K comme Kollontaï

par Chanie Rosenberg

5 novembre 2009

Le succès de la Révolution Russe de 1917 a permis aux idées radicales de libération des femmes qui avaient germé dans la période pré-révolutionnaire de se développer, et d’être largement débattues et incorporées concrètement au monde réel.

Une révolution renverse toutes les notions préconçues. Lorsque le profit dirigeait l’ancienne société, il supprimait les besoins et les désirs des masses dont il était extrait. Ce sont ces mêmes besoins et ces mêmes désirs qui devaient devenir la force motrice de la production dans la nouvelle société socialiste, à la fois satisfaisant les exigences matérielles et, de façon plus fondamentale, nourrissant la personnalité des êtres humains.

Comme disait le dirigeant révolutionnaire russe Léon Trotsky, la réalisation suprême de la révolution a été « l’éveil de la personnalité humaine dans les masses - qui sont censées ne posséder aucune personnalité ».

Il s’ensuit naturellement que dans toutes les révolutions il y a eu une montée phénoménale des luttes et de la conscience des femmes travailleuses. Les femmes ont lutté à la fois avec et en solidarité avec leurs camarades en armes, les travailleurs révolutionnaires, et aussi pour leur propre libération de leur double fardeau de travailleuses et de mères.

Cela a amené les dirigeants révolutionnaires à reconnaître que des grands changements sociaux sont impossibles sans un soulèvement des femmes travailleuses. En fait, comme le faisait remarquer Lénine, l’aune à laquelle se mesure la réussite d’une révolution est le degré auquel les femmes y participent.

La combattante la plus importante et la plus hardie de l’émancipation des femmes était sans conteste Alexandra Kollontaï. Née en 1872 dans une famille aristocratique, elle devint marxiste active en 1896, et rejoignit les bolcheviks en 1915.

Avec un certain nombre d’autres femmes bolcheviques, elle devint une combattante de premier plan pour la libération des femmes de la classe ouvrière de leur double fardeau. Elle rejetait dans les termes les plus fermes toute alliance avec les féministes bourgeoises, qui étaient engagées dans une lutte dérisoire avec ceux qu’elles considéraient comme leurs ennemis communs, "les hommes".

Kollontaï argumentait en faveur de l’organisation des travailleuses "sur de strictes lignes de classe" dans les syndicats et dans le mouvement socialiste. Son attitude se basait sur une vision matérialiste des buts de la lutte des classes.

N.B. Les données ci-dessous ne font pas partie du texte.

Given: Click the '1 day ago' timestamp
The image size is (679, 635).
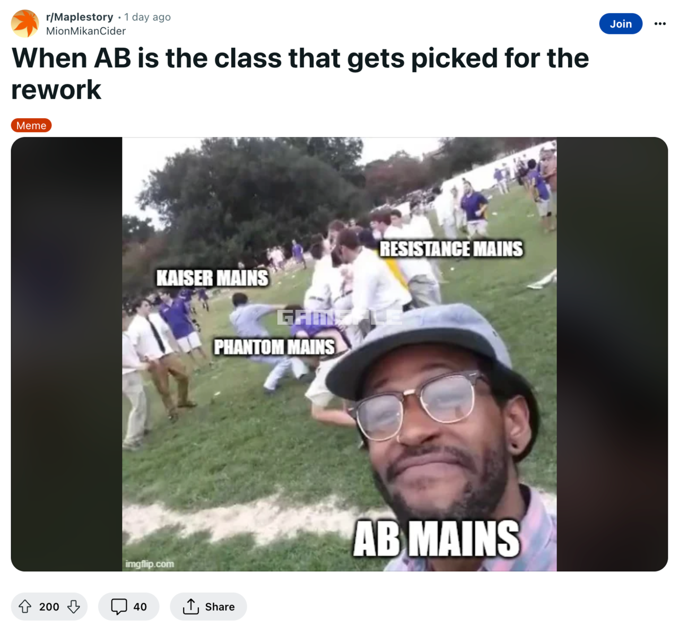Looking at the screenshot, I should click(147, 17).
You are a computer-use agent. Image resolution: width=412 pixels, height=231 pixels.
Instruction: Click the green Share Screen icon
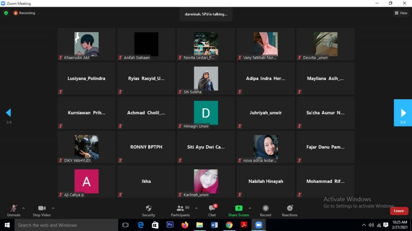pos(239,208)
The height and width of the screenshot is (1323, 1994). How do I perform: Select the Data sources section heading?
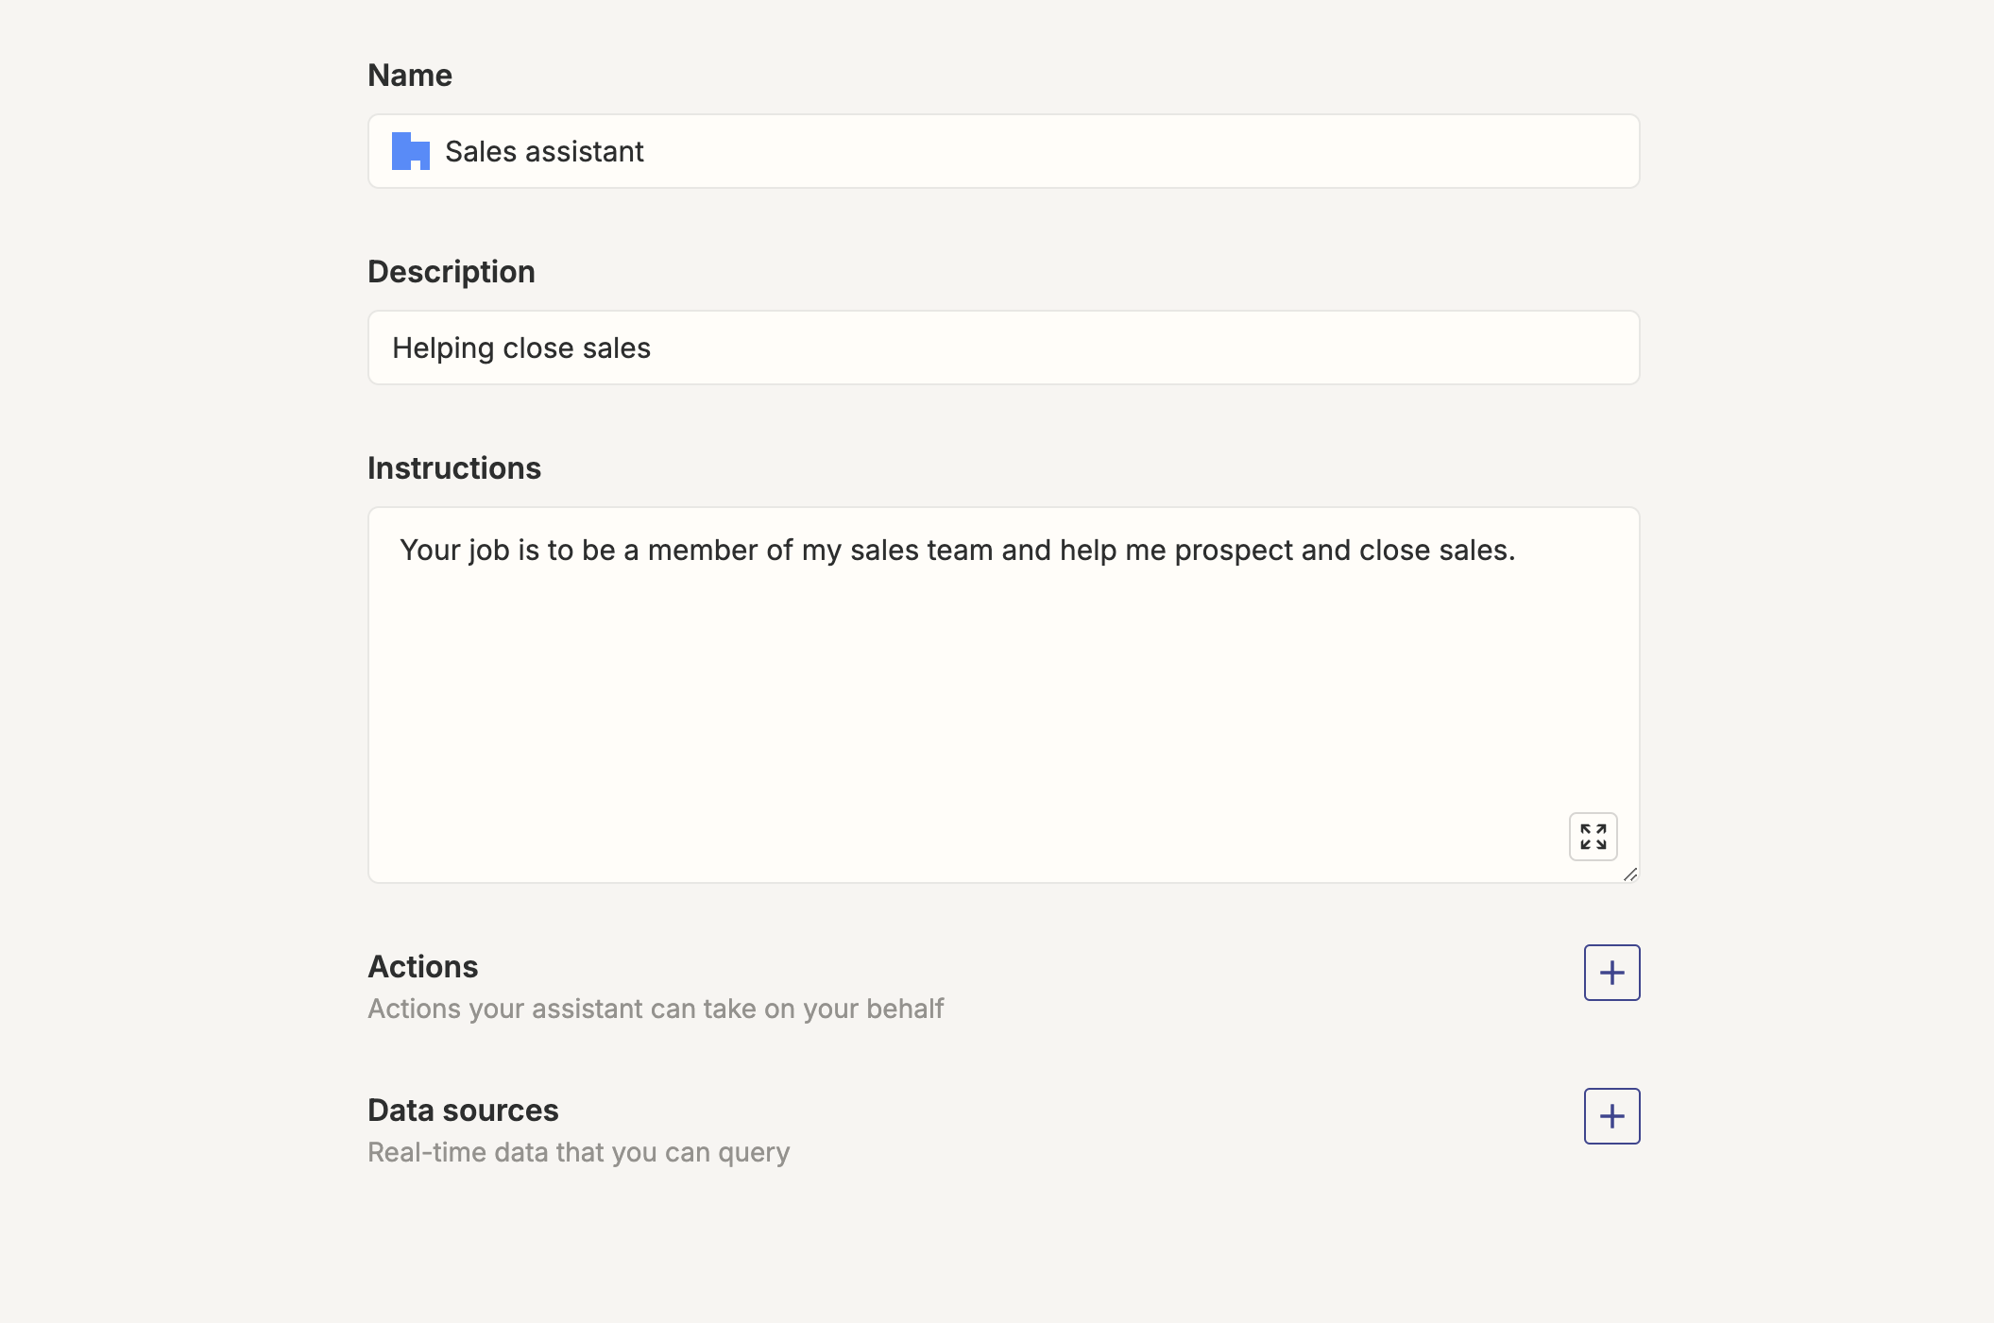pos(463,1111)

Elle proclamait que la lutte de classe des hommes et des femmes, ensemble, a pour résultat à la fois d’arracher des réformes en faveur des femmes et de rapprocher l’émancipation finale des femmes par la révolution socialiste. C’est cette même lutte des classes qui pousse les féministes bourgeoises qui se battent pour ’légalité des droits’ à se différencier de plus en plus des femmes travailleuses pour préserver leur situation privilégiée. Cette argumentation est brillamment développée dans La base sociale de la question féminine, qu’elle écrivit en 1909.

Elle s’engageait dans toutes les causes qu’elle soutenait avec passion, énergie et une détermination à les pousser au bout de leurs possibilités. Elle était de cette façon en phase avec la lutte révolutionnaire montante pendant la Première Guerre mondiale, la révolution de février 1917 et la révolution socialiste d’Octobre.

Kollontaï faisait partie à cette époque des dirigeants bolcheviks les plus populaires et fut nommée commissaire aux affaires sociales. Cela lui permit de superviser une des législations sociales les plus avancées du monde : égalité des droits dans le mariage, simplification du divorce, contraception et avortement sur simple demande, mise en place de crèches, de lieux de vie communs bien équipés et de centres de restaurants, laveries, etc.
"La séparation de la cuisine du mariage", et le soin collectif des enfants en tant qu’obligation sociale étaient les principes directeurs de la révolution - une réalisation remarquable pour le pays le plus arriéré d’Europe.

Les nouvelles idées et les nouvelles pratiques étaient répandues par l’intermédiaire de Conférences de Déléguées des Femmes Paysannes et Ouvrières, modelées sur les soviets, et sous l’égide d’un Département Féminin spécial du Parti bolchevik, que Kollontaï dirigea en 1920-21.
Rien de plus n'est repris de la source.